Cette BD est un ruisseau de tendresse, de joie … où l’on cherche
quel est l’intérêt d’un grille pain dans une relation horizontale
… où l’on insiste à un anniversaire gonflant à la
campagne … où l’on va faire la maternelle buissonnière …
Le dessin en noir et blanc possède un trait simple … très
agréable, très sympathique …
Tout marche pour l' émotion, on peut lire de superbes expressions
de visages … les murs, les maisons, la ville, la campagne baignent dans
le même trait … en toute simplicité.
Cette bd parle de la vie de tous les jours … ah ! tendresse … humour
… cynisme … amour … amitié …
Vraiment attachant …
La théorie des gens seuls est une véritable pause
de plaisir.
QUEMOUL
Ex machina / Hugues de Chanay
POL, 2000, 169 p., 90 F
"Je programme. Ca consiste en ce que je me dis : Je programme. Ou simplement
: Programme ! Et j'ajoute pour spécifier : scénario Forêt
1181. Je suis à commande vocale mentale, c'est à dire
silencieuse. Je réagis exclusivement à mon propre spectre,
que je m'envoie sous la forme d'un sonogramme. Ca suffit pour tout enclencher".

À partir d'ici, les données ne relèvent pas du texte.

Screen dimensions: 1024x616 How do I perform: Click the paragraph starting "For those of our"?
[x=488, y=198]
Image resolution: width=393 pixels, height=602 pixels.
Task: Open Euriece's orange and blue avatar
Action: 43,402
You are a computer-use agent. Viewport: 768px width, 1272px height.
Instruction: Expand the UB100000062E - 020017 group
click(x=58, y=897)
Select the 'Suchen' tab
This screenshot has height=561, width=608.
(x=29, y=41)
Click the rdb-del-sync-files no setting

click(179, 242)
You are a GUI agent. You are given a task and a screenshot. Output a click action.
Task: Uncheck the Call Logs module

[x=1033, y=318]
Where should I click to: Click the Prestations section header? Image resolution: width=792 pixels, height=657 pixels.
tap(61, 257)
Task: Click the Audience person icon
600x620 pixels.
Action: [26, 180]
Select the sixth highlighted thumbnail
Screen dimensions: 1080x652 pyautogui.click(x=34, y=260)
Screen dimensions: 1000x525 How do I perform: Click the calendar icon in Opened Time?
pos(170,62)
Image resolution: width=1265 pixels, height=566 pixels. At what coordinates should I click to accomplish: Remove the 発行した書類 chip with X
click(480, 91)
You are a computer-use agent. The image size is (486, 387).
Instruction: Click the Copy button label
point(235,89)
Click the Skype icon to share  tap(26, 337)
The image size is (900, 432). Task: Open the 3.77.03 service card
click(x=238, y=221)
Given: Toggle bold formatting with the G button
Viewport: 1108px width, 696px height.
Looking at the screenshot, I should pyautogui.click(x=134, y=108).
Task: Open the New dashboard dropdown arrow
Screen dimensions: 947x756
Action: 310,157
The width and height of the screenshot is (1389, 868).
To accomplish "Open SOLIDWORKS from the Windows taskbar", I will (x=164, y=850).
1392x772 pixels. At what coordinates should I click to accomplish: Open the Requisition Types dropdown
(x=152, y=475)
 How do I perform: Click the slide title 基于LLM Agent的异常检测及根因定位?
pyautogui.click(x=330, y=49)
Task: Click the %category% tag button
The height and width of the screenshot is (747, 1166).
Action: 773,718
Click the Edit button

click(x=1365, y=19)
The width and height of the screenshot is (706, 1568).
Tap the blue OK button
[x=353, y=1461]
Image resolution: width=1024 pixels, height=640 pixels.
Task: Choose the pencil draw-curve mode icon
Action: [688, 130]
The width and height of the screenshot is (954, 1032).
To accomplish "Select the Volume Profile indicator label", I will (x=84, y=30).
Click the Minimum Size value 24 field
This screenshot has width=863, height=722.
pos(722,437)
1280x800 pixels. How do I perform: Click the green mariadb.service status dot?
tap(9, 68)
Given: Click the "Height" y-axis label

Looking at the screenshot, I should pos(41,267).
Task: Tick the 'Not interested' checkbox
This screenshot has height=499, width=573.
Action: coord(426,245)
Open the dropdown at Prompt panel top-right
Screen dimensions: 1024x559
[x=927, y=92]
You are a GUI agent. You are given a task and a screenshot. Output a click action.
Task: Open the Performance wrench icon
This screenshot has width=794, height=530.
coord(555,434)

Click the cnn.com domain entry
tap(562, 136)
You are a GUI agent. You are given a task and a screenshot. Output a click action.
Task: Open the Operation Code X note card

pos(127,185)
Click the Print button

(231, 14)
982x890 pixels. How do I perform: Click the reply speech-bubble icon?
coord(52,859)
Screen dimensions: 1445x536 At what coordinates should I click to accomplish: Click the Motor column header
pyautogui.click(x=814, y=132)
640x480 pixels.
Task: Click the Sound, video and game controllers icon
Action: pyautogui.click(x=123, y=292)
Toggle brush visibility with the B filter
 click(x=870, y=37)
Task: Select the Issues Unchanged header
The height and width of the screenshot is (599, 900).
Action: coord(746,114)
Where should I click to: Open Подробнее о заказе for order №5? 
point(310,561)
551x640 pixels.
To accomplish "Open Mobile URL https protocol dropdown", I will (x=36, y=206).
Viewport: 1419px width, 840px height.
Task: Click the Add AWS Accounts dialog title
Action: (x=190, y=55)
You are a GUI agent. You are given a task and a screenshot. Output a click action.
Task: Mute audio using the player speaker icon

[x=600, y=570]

Ainsi parle l'androïde sans nom dont nous suivons la pérégrination
sur Terre. Echappé de l'Espace où il s'occupait des bons
plaisirs des puissants, l'androïde débarque sur Terre en se
dématérialisant. Le roman commence par sa rencontre avec
un terrien qu'il va soumettre à son emprise en s'accolant à
lui et en pénétrant au plus profond de son intimité.
D'apparence humaine mais doté de facultés élaborés,
de caméras, d'une "double pensée" et s'alimentant avec l'énergie
des hommes, il nous entraîne dans son univers particulier de machine.
Ici c'est la machine qui parle, tout est analysé, programmé.
Mais attention ici on n'a pas affaire à un Robocop ou autre Terminator
: point de scènes d'actions explosives, d'aspects mécaniques
ou informatiques de la machine (pas de boulons, de plaques de métal,
de super-ordinateur) mais on a affaire à un androïde tout en
finesse, en calculs, en prévisions, rendus par les mots employés
et l'univers (onirique ?) décrit. L'auteur nous montre le mode de
pensée de l'androïde et particulièrement la relation
entre un humain et un androïde. Encore que sous l'humain peut se cacher
une machine, un rat être un dangereux espion dont il s'agira de débusquer
la micropuce espionne (chaud chaud l'épisode avec le rat et le flic).
Un récit donc très particulier que l'on savoure tout en se
demandant si finalement tout cela n'était pas un rêve.